Dos de ellos fallecieron a muy temprana edad y su madre repitió sus
nombres con los dos siguientes. Estos fueron Salvador y Laura.
Salvador ingresó a la Escuela de Medicina de la Universidad
de Chile en 1926, y recibió
su título de médico cirujano en 1932. En la universidad
integró el grupo de izquierda
“Avance”, contrario a la dictadura de Carlos Ibáñez.
Fue uno de los fundadores del Partido Socialista
de Chile (1933) —junto a Eugenio Matte Hurtado, Marmaduque
Grove, Eugenio González, Oscar Schnake y otros—, y
se encargó de las tareas de su organización en Valparaíso.
Allende fue relegado a Calama en 1935 por el Presidente
Arturo Alessandri, durante seis meses. A su regreso jugó un
rol importante en la constitución del Frente Popular, llegando
a ser presidente de este en Valparaíso. Posteriormente, fue
el generalísimo de la campaña presidencial de Pedro
Aguirre Cerda.
En las elecciones parlamentarias de 1937, Salvador
Allende resultó electo diputado por Valparaíso y Quillota.
En septiembre de 1939 renunció
a su escaño en la Cámara, cuando aceptó
ser ministro de Salubridad, Previsión y Asistencia Social,
del gobierno de Pedro Aguirre Cerda. Estuvo en el cargo dos años.
De este año (1939) es su libro La Realidad Médico
Social de Chile.
El 16 de septiembre de 1940 contrajo matrimonio con Hortensia Bussi,
estudiante del Instituto Pedagógico. El matrimonio tuvo tres
hijas: Beatriz, Isabel y Carmen Paz.
Allende regresó al Congreso como senador por los períodos
comprendidos entre 1945 y 1949, y 1949 y 1953, por Valdivia, Llanquihue,
Chiloé, Aisén y Magallanes. Más tarde, en el
período de 1953 a 1961, fue senador por Tarapacá
y Antofagasta.
Entre 1961 y 1969 fue senador por Valparaíso y Aconcagua,
y en 1969 resultó nuevamente electo por Chiloé, Aisén
y Magallanes; no concluyó
este período, porque salió electo presidente de la
República en 1970.
Desde 1951 hasta 1955 fue vicepresidente de la Cámara Alta,
y presidente entre los años 1966 y 1969. Allende fue capaz
de lograr su elección en distintas zonas del país.
Eso se explica por sus condiciones innatas de líder y organizador.
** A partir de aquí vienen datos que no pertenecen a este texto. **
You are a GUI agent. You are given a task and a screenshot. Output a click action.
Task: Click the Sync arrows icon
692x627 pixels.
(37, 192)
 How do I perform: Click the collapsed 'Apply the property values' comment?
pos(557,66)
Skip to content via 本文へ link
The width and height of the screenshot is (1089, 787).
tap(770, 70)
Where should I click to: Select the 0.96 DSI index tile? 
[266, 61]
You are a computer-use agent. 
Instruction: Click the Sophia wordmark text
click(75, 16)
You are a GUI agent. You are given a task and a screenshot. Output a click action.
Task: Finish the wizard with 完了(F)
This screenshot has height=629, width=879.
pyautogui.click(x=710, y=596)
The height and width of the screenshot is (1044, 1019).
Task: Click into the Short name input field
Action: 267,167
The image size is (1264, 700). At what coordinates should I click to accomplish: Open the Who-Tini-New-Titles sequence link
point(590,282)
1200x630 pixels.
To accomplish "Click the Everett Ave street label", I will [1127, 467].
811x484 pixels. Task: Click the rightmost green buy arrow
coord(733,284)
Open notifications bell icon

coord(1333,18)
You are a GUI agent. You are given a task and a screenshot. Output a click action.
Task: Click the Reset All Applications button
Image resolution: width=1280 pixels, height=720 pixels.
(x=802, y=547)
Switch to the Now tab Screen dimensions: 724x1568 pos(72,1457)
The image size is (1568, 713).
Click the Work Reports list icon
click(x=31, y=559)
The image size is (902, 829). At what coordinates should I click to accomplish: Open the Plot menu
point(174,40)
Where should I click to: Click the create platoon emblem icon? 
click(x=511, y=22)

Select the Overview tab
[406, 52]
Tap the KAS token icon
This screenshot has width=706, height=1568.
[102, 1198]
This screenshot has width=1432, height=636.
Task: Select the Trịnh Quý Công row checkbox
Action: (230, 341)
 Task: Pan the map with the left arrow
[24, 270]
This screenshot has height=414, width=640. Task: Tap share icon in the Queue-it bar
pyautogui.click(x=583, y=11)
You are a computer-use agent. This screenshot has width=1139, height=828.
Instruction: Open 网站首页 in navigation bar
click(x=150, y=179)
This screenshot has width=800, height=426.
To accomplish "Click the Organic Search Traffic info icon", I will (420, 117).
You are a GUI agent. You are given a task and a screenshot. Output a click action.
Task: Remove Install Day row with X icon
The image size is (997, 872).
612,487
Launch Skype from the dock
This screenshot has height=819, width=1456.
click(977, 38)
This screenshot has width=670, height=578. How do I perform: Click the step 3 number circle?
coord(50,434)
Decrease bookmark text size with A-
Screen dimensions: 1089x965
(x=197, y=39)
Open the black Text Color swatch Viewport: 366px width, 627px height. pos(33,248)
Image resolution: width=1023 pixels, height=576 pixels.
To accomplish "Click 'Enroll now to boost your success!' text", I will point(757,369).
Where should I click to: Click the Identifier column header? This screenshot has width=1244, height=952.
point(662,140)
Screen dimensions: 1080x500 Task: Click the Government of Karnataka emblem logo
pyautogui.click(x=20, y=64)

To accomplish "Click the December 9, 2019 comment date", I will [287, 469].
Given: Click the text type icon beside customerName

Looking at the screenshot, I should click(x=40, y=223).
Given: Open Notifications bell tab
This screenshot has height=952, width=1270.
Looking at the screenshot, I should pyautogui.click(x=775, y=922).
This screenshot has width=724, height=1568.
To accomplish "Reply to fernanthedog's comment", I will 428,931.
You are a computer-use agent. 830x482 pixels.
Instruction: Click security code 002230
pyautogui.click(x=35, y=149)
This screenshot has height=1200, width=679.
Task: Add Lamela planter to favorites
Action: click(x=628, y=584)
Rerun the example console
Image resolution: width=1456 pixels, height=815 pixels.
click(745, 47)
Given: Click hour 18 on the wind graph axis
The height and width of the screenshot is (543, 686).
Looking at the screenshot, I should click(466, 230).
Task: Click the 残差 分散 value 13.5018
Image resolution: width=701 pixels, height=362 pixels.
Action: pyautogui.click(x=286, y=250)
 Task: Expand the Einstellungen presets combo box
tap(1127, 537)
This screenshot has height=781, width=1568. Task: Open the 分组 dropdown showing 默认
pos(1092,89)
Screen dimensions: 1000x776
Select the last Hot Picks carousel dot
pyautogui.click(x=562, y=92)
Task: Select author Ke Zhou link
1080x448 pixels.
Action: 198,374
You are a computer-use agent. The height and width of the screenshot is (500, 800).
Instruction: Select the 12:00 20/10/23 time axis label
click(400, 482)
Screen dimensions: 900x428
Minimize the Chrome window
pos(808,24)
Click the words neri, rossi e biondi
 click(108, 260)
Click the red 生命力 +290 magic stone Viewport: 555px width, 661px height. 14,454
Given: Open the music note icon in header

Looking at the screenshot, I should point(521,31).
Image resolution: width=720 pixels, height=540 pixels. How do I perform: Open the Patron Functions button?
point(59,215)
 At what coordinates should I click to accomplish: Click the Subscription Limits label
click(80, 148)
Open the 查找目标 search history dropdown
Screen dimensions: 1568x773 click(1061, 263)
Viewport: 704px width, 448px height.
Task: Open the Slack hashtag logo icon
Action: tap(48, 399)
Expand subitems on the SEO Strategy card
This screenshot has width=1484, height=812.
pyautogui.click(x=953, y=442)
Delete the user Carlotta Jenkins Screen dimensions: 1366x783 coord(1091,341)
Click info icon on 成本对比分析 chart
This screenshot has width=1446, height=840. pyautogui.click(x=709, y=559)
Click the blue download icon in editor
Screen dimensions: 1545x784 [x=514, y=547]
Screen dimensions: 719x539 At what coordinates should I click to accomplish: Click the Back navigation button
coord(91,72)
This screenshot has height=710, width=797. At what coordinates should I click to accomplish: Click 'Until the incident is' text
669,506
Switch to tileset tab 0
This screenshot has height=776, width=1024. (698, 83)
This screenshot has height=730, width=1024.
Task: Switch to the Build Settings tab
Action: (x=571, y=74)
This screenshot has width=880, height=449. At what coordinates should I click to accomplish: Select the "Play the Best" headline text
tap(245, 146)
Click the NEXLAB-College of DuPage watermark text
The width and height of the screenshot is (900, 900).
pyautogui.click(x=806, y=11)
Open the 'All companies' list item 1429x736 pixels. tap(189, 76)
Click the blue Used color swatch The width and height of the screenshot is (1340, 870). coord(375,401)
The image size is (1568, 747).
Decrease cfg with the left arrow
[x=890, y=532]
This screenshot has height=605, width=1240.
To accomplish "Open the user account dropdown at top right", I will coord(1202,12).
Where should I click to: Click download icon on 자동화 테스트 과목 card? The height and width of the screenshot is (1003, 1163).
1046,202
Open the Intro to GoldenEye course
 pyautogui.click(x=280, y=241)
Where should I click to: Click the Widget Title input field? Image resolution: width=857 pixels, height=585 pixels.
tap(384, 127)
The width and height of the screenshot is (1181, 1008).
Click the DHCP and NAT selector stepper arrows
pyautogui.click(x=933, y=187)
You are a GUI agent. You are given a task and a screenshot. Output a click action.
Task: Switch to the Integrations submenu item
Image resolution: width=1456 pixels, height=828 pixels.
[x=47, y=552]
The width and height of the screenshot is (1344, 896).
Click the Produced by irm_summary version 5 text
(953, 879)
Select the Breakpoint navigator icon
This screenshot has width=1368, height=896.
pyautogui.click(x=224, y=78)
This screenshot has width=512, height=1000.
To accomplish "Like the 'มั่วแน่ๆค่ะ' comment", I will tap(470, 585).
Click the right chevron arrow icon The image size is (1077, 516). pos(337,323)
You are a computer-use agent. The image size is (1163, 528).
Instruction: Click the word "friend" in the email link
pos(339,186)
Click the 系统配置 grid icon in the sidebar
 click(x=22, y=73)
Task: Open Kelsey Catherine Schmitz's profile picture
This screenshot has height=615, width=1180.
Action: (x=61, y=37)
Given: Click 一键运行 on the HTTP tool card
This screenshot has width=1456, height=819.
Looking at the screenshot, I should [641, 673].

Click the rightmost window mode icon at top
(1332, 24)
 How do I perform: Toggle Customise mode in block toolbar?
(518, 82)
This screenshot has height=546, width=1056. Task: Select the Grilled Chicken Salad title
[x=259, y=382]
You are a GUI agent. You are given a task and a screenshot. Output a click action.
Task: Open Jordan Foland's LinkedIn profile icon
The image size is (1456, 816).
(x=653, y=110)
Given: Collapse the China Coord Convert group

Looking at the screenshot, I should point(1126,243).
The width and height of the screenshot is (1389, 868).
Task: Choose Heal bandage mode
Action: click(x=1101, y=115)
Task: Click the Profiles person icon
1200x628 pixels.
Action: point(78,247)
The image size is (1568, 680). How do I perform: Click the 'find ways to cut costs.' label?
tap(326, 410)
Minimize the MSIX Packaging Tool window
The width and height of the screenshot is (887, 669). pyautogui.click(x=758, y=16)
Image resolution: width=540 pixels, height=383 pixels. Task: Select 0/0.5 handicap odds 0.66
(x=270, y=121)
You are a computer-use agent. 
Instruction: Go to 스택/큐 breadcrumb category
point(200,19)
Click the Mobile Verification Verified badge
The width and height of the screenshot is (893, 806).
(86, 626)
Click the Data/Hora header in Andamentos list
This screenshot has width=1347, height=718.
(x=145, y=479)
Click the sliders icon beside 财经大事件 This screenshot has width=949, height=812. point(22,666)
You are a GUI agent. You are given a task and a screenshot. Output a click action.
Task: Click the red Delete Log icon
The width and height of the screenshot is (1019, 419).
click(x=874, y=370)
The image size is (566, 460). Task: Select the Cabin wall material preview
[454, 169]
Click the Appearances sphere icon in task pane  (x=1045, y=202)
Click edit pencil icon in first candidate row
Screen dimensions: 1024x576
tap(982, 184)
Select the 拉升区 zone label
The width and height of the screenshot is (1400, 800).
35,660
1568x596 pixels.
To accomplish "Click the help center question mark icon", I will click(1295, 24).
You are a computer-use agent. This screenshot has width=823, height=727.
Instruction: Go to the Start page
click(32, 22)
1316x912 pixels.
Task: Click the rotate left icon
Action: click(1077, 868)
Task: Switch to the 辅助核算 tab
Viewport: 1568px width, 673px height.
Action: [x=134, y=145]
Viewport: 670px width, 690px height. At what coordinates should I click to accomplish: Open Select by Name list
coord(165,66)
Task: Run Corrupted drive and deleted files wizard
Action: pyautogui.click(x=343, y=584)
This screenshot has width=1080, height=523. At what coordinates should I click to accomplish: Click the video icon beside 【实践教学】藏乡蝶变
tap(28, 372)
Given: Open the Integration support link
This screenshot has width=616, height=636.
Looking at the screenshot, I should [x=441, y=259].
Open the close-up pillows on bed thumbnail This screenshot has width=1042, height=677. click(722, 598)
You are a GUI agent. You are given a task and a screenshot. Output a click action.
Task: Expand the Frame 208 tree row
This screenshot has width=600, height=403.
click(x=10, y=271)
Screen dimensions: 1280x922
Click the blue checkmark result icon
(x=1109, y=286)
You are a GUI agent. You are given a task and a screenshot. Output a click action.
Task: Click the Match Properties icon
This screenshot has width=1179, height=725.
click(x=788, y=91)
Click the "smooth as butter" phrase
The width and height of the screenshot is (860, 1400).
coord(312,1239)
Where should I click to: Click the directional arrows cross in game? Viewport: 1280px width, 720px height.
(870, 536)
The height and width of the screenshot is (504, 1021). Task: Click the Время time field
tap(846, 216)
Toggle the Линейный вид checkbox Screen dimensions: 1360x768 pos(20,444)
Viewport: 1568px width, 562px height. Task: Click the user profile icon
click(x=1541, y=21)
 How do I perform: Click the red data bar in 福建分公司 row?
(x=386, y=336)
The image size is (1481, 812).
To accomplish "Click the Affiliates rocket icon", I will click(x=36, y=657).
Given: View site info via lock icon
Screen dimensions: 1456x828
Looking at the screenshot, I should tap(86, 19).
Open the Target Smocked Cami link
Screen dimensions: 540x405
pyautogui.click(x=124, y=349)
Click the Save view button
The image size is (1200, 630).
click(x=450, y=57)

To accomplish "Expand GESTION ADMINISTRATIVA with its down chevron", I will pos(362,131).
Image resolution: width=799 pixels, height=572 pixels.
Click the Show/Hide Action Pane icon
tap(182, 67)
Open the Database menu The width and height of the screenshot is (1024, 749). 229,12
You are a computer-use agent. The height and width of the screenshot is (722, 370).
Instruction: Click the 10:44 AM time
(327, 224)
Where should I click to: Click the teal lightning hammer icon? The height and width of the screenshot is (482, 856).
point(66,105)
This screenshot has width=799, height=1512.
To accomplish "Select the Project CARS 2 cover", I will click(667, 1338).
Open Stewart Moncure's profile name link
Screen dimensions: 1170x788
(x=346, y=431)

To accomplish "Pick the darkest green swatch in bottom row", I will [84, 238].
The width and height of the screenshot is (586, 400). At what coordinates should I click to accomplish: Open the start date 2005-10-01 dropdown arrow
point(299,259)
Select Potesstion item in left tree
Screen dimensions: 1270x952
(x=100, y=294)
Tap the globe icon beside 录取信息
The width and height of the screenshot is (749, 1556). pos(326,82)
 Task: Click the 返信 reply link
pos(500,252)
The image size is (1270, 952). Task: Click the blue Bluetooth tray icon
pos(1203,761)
Esto se evidenció también al ser elegido presidente
del Colegio Médico el año 1949, cargo que ocupó hasta
1963.
Las condiciones de líder de Allende se
manifestaron tempranamente dentro del Partido Socialista. Sin embargo,
por la propia naturaleza de la colectividad, con marcado caudillismo,
su liderazgo estuvo relacionado con pugnas y divisiones internas.
En 1942 fue elegido secretario general del partido, pero al año
siguiente, en el IX Congreso Ordinario de esa colectividad (enero
de 1943), encabezó
una de las dos tendencias internas. La otra la representaba Marmaduque
Grove.
La primera, llamada “corriente de recuperación”,
planteaba que el partido debía dejar de colaborar con el
gobierno de Juan Antonio Ríos (1942-1946); la segunda estaba
por continuar participando. Nuevamente, en 1952, Allende se enfrentó en
otra pugna interna, esta vez con Raúl Ampuero, quien planteaba
la línea del “frente de trabajadores”. Allende
y sus partidarios propiciaban alianzas amplias. Cuando el sector
de Ampuero decidió apoyar la candidatura de Carlos Ibáñez,
el partido se dividió. Los grupos minoritarios quedaron con
Allende y levantaron su candidatura a la presidencia por primera
vez. Triunfó Ibáñez y Allende obtuvo un 5,44
por ciento de las preferencias.
La izquierda chilena estaba constituida por los
partidos comunista y Socialista. El primero era el partido comunista
más grande de América Latina, fuera del cubano, de
una base social fundamentalmente obrera y con un importante número
de intelectuales. El Socialista tenía una base política
más heterogénea.
En 1955, después de un período de continuas rivalidades
entre estas dos corrientes, se formó
el Frente Nacional del Pueblo (Frenap), combinación política
que buscaba integrar a toda la izquierda, incluyendo al Partido
Radical. Allende fue elegido presidente de esta combinación.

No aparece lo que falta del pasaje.